## GOAL OF THE EXERCISE
Return every line of the entries below that contains the string "text".
======== ENTRIES
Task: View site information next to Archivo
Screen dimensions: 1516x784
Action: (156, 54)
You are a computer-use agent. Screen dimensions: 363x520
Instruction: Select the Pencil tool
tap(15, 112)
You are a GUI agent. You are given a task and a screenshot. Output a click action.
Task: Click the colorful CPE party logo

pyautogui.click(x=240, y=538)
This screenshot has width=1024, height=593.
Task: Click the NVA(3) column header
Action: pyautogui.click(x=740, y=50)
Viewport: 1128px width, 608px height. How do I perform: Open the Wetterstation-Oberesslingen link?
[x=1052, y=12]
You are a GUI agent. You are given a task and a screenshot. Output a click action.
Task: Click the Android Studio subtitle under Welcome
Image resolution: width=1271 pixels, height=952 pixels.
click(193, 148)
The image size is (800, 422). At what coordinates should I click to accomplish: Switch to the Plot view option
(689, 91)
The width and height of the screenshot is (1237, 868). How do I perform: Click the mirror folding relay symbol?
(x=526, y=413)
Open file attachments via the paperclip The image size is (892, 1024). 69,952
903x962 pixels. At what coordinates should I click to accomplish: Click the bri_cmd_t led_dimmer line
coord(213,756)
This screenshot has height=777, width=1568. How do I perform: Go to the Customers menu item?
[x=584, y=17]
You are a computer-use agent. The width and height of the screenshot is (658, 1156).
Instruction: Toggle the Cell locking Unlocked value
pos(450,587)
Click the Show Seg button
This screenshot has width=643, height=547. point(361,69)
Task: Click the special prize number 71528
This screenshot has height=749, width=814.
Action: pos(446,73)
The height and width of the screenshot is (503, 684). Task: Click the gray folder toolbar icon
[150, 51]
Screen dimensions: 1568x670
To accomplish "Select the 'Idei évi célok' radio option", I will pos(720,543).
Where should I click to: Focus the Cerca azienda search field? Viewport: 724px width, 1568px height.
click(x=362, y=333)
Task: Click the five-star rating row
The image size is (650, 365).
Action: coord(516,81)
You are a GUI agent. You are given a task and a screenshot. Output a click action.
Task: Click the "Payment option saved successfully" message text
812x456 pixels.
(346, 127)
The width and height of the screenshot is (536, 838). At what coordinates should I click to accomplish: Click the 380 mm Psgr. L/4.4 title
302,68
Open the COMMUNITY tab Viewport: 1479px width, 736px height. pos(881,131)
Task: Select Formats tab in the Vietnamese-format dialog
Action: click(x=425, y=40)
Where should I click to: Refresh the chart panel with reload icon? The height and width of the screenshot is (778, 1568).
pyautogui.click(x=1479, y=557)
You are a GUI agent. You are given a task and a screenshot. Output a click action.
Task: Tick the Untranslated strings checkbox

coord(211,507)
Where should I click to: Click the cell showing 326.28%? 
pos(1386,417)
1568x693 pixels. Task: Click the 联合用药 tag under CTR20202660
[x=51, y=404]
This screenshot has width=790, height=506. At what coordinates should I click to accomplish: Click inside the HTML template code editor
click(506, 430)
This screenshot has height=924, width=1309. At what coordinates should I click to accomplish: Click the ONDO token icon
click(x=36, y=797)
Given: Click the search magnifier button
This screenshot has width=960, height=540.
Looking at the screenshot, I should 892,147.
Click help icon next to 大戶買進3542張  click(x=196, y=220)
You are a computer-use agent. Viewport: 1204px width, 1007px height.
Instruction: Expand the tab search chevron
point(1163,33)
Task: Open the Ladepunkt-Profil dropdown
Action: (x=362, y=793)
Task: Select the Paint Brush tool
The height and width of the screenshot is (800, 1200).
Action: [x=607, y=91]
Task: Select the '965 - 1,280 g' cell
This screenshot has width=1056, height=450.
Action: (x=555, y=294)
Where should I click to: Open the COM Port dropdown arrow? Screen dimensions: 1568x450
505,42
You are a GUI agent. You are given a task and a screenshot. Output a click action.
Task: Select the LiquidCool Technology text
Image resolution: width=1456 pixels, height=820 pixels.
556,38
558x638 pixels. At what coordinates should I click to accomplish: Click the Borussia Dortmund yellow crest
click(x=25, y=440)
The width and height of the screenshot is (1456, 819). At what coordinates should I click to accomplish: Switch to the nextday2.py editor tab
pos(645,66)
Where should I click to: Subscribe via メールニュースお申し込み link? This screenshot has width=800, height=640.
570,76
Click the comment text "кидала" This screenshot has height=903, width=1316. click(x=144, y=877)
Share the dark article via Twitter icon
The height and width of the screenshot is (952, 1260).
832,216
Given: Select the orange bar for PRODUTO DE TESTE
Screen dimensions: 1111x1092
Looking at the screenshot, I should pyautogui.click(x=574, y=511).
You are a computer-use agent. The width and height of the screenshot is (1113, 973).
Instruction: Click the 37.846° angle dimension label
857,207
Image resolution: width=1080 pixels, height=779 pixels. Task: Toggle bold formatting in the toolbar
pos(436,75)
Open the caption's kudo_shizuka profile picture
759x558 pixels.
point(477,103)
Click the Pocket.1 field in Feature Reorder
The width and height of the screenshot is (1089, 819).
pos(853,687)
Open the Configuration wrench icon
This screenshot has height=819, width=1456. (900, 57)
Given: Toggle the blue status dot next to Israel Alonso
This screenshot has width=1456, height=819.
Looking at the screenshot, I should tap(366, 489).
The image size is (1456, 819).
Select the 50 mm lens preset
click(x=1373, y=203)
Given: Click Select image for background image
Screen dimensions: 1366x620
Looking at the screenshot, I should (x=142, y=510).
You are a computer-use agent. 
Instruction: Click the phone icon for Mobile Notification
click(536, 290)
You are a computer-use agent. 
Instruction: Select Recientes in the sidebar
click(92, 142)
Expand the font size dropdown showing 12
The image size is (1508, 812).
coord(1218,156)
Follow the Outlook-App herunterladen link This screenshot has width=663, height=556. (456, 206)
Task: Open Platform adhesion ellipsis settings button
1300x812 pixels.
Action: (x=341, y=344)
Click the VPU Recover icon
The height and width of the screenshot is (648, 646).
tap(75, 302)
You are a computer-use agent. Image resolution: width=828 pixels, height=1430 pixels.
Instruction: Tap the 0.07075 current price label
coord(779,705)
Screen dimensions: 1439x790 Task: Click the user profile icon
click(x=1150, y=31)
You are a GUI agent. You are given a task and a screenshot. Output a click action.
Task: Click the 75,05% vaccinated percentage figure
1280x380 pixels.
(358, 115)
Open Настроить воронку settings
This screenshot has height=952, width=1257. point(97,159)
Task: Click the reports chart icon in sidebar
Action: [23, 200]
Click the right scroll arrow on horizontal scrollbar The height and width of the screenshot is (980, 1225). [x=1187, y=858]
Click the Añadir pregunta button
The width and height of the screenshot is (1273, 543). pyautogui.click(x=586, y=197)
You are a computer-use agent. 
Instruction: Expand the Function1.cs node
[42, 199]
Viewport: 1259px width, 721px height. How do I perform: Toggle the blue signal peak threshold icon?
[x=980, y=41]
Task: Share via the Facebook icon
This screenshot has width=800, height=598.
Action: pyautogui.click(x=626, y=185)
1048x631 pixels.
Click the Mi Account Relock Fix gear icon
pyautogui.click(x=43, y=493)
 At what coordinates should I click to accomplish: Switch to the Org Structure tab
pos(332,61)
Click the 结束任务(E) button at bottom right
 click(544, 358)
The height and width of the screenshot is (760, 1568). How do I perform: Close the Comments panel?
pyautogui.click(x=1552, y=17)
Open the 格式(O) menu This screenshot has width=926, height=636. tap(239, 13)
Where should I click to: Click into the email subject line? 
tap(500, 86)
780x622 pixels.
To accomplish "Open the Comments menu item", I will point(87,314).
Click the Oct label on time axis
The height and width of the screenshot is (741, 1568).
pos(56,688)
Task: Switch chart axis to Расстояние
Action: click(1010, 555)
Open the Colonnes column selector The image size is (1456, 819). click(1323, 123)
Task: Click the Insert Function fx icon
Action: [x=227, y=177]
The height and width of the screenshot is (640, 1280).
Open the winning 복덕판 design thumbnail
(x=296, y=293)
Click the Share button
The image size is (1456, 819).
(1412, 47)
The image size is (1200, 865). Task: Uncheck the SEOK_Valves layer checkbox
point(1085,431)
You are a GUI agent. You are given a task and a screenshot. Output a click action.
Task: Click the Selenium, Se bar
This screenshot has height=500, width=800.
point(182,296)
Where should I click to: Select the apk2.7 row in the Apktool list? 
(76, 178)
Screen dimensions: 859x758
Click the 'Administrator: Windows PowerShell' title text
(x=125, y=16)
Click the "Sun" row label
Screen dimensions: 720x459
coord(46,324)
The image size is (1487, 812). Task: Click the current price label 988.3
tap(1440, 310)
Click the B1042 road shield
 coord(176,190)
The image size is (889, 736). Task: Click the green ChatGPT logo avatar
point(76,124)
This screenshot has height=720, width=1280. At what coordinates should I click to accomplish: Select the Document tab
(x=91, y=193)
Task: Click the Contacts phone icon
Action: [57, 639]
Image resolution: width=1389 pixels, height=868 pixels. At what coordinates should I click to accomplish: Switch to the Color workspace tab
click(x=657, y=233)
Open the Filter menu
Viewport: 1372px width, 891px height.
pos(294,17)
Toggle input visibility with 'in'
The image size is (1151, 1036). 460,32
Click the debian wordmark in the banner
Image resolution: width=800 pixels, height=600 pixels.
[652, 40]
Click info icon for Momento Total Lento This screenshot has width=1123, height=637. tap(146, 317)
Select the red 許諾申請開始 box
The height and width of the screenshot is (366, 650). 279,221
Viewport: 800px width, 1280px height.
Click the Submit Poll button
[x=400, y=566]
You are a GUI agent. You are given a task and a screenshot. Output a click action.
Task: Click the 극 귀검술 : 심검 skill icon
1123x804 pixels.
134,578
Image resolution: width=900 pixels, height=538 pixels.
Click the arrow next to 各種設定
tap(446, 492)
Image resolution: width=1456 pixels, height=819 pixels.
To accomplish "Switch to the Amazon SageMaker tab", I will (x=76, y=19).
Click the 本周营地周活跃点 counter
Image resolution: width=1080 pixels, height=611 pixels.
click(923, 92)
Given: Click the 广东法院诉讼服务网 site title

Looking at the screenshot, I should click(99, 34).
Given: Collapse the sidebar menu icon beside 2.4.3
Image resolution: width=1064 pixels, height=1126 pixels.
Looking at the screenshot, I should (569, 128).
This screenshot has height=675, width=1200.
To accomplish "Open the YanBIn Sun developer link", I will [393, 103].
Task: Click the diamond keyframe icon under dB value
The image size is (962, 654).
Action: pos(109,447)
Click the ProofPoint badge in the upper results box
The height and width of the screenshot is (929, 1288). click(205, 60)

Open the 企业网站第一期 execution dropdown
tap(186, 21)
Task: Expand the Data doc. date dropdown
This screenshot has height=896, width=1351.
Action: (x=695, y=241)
================
## OUTPUT OF THE TASK
Task: Click the "Payment option saved successfully" message text
Task: Select the LiquidCool Technology text
Click the comment text "кидала" This screenshot has height=903, width=1316. click(x=144, y=877)
Click the 'Administrator: Windows PowerShell' title text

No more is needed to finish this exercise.